BOOK: The Wonder of All Things
4.49Mb size Format: txt, pdf, ePub

The children returned her hug and nodded politely.

“I’ll start cooking a little something once you’re settled in. I sat up all night last night, just waiting for you to get here. You’d think I would have used that time to go ahead and get some food ready.” She laughed. She was trying her best not to make Ava uncomfortable. Her husband had treated the girl in that house since she was barely old enough to walk, but things were different now. Her hand lingered upon Ava’s shoulder. “I’m just so excited,” she added.

“You don’t have to cook anything,” Carmen said, removing her coat and hanging it by the door. Delores only waved the comment away and led them to the examining room.

The examining room had once been a bedroom for one of Dr. Arnold’s seven children, all of whom had long ago marched off into the distances of the world. The small room had the charm that comes with age and use. There were small nicks in the floor and along the molding of the walls, and a papier-mâché snowman perched atop the mantel, the feeling that, within the silent recesses of the house, laughter might arise at any moment.

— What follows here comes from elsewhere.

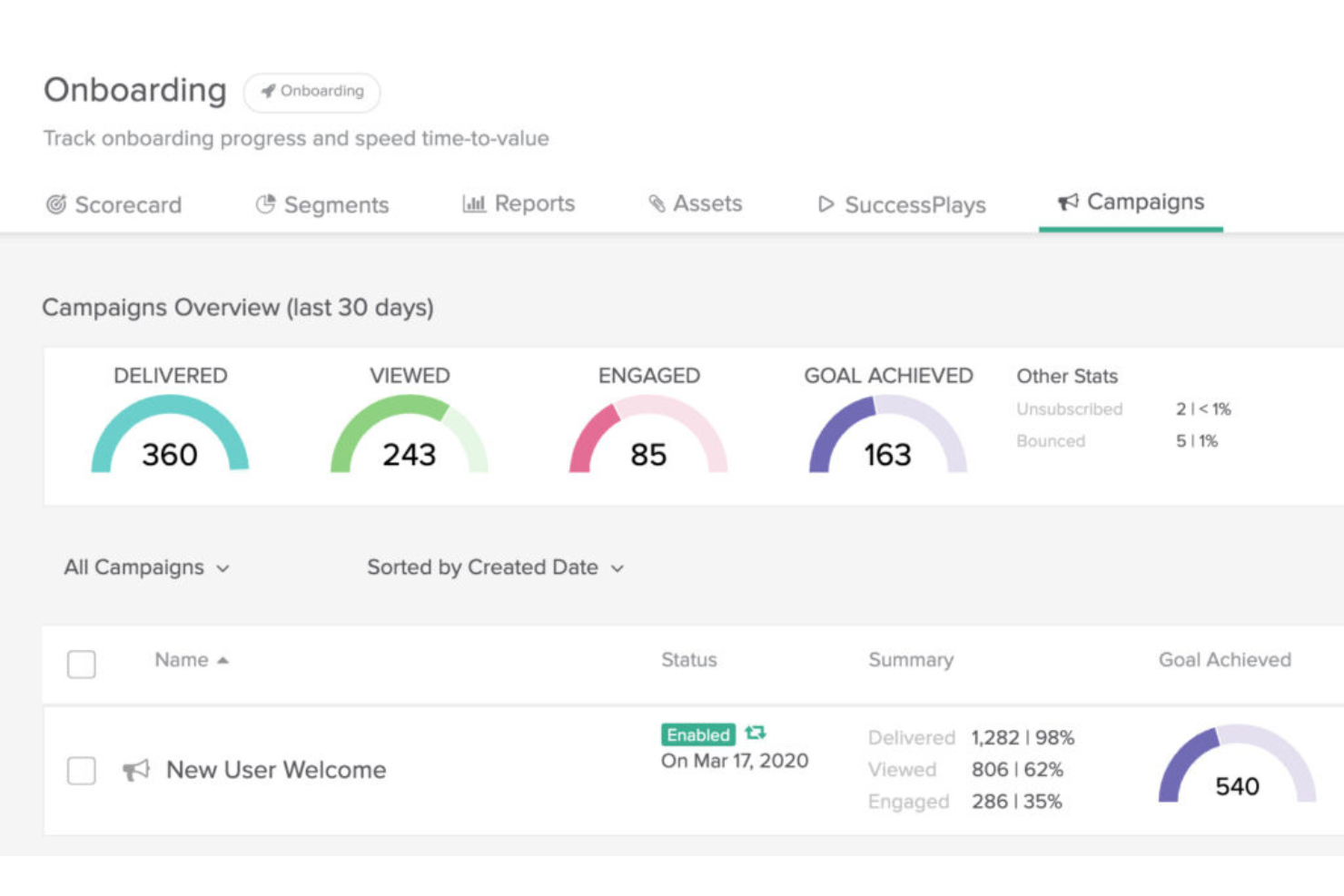Open the All Campaigns filter dropdown
The image size is (1344, 896).
tap(146, 567)
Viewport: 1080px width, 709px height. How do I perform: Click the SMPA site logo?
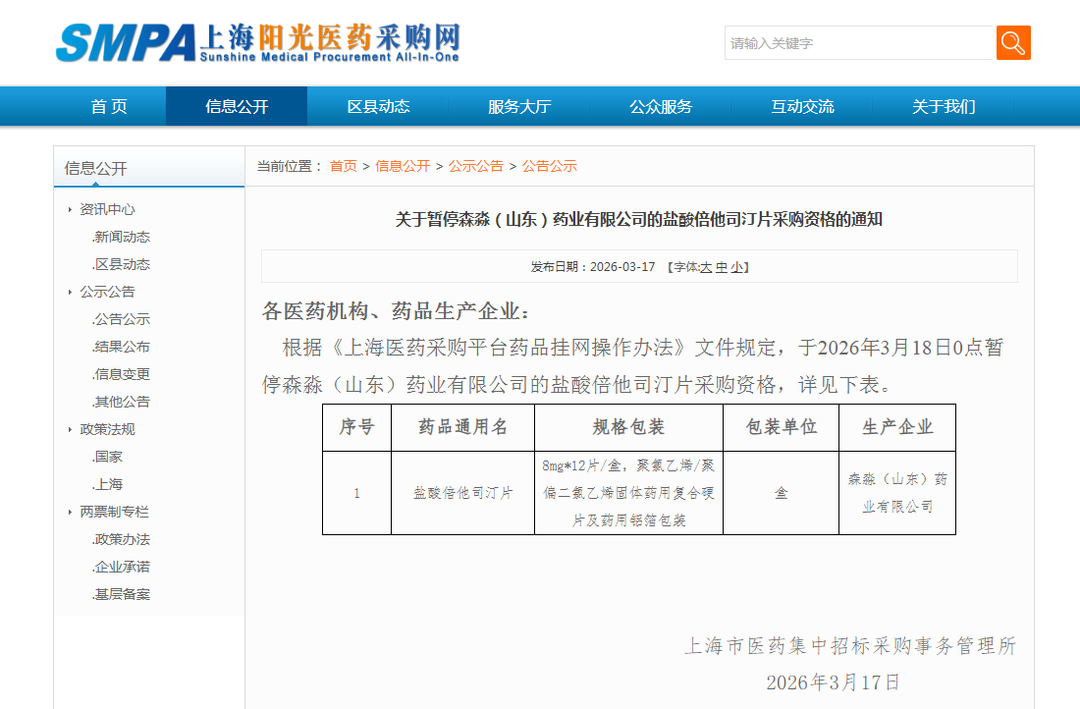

Carmen perched herself on the edge of the examining table. Ava and Wash sat in a pair of small chairs by the far wall.

“My husband will be in shortly,” Delores said. “He’s in his office on the phone.” Then she looked at Ava and winked proudly. “You just can’t understand how proud I am that you’re standing here in my house. A true healer! I still can’t believe it. You’re a walking miracle, Ava!” The woman’s eyes danced as she watched Ava and waited for the girl to say something.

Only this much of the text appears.